■ **SET TASK**
Copy out every one of the following items line for line, changing nothing.

(Entries for locating words and elements)
= = = = =
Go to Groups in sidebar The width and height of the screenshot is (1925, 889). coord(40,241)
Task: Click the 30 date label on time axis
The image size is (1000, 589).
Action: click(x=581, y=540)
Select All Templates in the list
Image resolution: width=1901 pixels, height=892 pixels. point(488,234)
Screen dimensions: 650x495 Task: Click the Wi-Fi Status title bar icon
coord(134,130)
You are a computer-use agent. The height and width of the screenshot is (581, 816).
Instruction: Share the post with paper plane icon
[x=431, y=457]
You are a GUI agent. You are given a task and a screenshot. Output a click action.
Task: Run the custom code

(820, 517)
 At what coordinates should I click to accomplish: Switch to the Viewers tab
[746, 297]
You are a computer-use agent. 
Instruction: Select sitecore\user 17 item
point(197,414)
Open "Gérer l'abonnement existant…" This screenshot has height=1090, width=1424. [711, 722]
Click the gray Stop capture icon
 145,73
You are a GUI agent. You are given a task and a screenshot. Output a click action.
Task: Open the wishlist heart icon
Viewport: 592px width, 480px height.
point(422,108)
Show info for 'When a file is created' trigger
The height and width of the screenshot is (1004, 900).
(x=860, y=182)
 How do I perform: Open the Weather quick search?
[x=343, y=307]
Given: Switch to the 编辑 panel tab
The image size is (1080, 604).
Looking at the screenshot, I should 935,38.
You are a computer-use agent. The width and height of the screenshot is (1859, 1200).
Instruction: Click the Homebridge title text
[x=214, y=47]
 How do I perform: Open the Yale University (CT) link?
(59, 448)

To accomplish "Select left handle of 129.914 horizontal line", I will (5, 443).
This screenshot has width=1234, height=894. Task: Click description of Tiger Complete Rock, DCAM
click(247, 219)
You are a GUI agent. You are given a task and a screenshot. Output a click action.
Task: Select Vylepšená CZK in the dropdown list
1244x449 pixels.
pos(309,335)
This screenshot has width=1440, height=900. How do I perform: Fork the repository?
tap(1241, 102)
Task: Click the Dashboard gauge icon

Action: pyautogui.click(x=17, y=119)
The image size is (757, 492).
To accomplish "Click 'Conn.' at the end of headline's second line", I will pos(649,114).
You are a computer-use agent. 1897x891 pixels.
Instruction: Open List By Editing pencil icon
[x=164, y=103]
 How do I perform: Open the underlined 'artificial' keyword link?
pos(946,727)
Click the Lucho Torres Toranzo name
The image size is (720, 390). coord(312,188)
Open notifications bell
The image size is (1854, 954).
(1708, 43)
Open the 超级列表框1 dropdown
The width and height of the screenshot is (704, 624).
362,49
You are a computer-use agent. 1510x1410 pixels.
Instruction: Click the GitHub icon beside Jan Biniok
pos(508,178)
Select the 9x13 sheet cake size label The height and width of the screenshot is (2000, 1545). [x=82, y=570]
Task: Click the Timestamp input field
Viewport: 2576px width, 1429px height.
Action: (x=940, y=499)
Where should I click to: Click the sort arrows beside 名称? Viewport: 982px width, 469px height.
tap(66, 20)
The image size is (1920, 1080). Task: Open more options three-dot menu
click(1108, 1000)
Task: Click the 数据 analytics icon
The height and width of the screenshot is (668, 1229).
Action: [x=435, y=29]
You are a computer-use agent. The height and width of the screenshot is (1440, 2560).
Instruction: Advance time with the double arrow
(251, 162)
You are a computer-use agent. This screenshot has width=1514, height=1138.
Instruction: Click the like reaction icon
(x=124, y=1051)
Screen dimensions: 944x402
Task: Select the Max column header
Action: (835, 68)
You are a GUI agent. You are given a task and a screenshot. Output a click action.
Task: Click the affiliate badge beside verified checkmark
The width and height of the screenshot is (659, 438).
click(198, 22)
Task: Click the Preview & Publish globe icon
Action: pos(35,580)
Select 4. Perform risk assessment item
= = = = =
■ **IN RESPONSE**
Go to Groups in sidebar The width and height of the screenshot is (1925, 889). coord(40,241)
Task: Click the 30 date label on time axis
The image size is (1000, 589).
Action: click(x=581, y=540)
Select All Templates in the list
Image resolution: width=1901 pixels, height=892 pixels. point(488,234)
Screen dimensions: 650x495 Task: Click the Wi-Fi Status title bar icon
coord(134,130)
You are a computer-use agent. The height and width of the screenshot is (581, 816).
Instruction: Share the post with paper plane icon
[x=431, y=457]
You are a GUI agent. You are given a task and a screenshot. Output a click action.
Task: Run the custom code

(820, 517)
 At what coordinates should I click to accomplish: Switch to the Viewers tab
[746, 297]
You are a computer-use agent. 
Instruction: Select sitecore\user 17 item
point(197,414)
Open "Gérer l'abonnement existant…" This screenshot has height=1090, width=1424. [711, 722]
Click the gray Stop capture icon
 145,73
You are a GUI agent. You are given a task and a screenshot. Output a click action.
Task: Open the wishlist heart icon
Viewport: 592px width, 480px height.
point(422,108)
Show info for 'When a file is created' trigger
The height and width of the screenshot is (1004, 900).
(x=860, y=182)
 How do I perform: Open the Weather quick search?
[x=343, y=307]
Given: Switch to the 编辑 panel tab
The image size is (1080, 604).
Looking at the screenshot, I should 935,38.
You are a computer-use agent. The width and height of the screenshot is (1859, 1200).
Instruction: Click the Homebridge title text
[x=214, y=47]
 How do I perform: Open the Yale University (CT) link?
(59, 448)

To accomplish "Select left handle of 129.914 horizontal line", I will (5, 443).
This screenshot has width=1234, height=894. Task: Click description of Tiger Complete Rock, DCAM
click(247, 219)
You are a GUI agent. You are given a task and a screenshot. Output a click action.
Task: Select Vylepšená CZK in the dropdown list
1244x449 pixels.
pos(309,335)
This screenshot has width=1440, height=900. How do I perform: Fork the repository?
tap(1241, 102)
Task: Click the Dashboard gauge icon

Action: pyautogui.click(x=17, y=119)
The image size is (757, 492).
To accomplish "Click 'Conn.' at the end of headline's second line", I will pos(649,114).
You are a computer-use agent. 1897x891 pixels.
Instruction: Open List By Editing pencil icon
[x=164, y=103]
 How do I perform: Open the underlined 'artificial' keyword link?
pos(946,727)
Click the Lucho Torres Toranzo name
The image size is (720, 390). coord(312,188)
Open notifications bell
The image size is (1854, 954).
(1708, 43)
Open the 超级列表框1 dropdown
The width and height of the screenshot is (704, 624).
362,49
You are a computer-use agent. 1510x1410 pixels.
Instruction: Click the GitHub icon beside Jan Biniok
pos(508,178)
Select the 9x13 sheet cake size label The height and width of the screenshot is (2000, 1545). [x=82, y=570]
Task: Click the Timestamp input field
Viewport: 2576px width, 1429px height.
Action: (x=940, y=499)
Where should I click to: Click the sort arrows beside 名称? Viewport: 982px width, 469px height.
tap(66, 20)
The image size is (1920, 1080). Task: Open more options three-dot menu
click(1108, 1000)
Task: Click the 数据 analytics icon
The height and width of the screenshot is (668, 1229).
Action: [x=435, y=29]
You are a computer-use agent. The height and width of the screenshot is (1440, 2560).
Instruction: Advance time with the double arrow
(251, 162)
You are a computer-use agent. This screenshot has width=1514, height=1138.
Instruction: Click the like reaction icon
(x=124, y=1051)
Screen dimensions: 944x402
Task: Select the Max column header
Action: (835, 68)
You are a GUI agent. You are given a task and a screenshot. Output a click action.
Task: Click the affiliate badge beside verified checkmark
The width and height of the screenshot is (659, 438).
click(198, 22)
Task: Click the Preview & Publish globe icon
Action: pos(35,580)
Select 4. Perform risk assessment item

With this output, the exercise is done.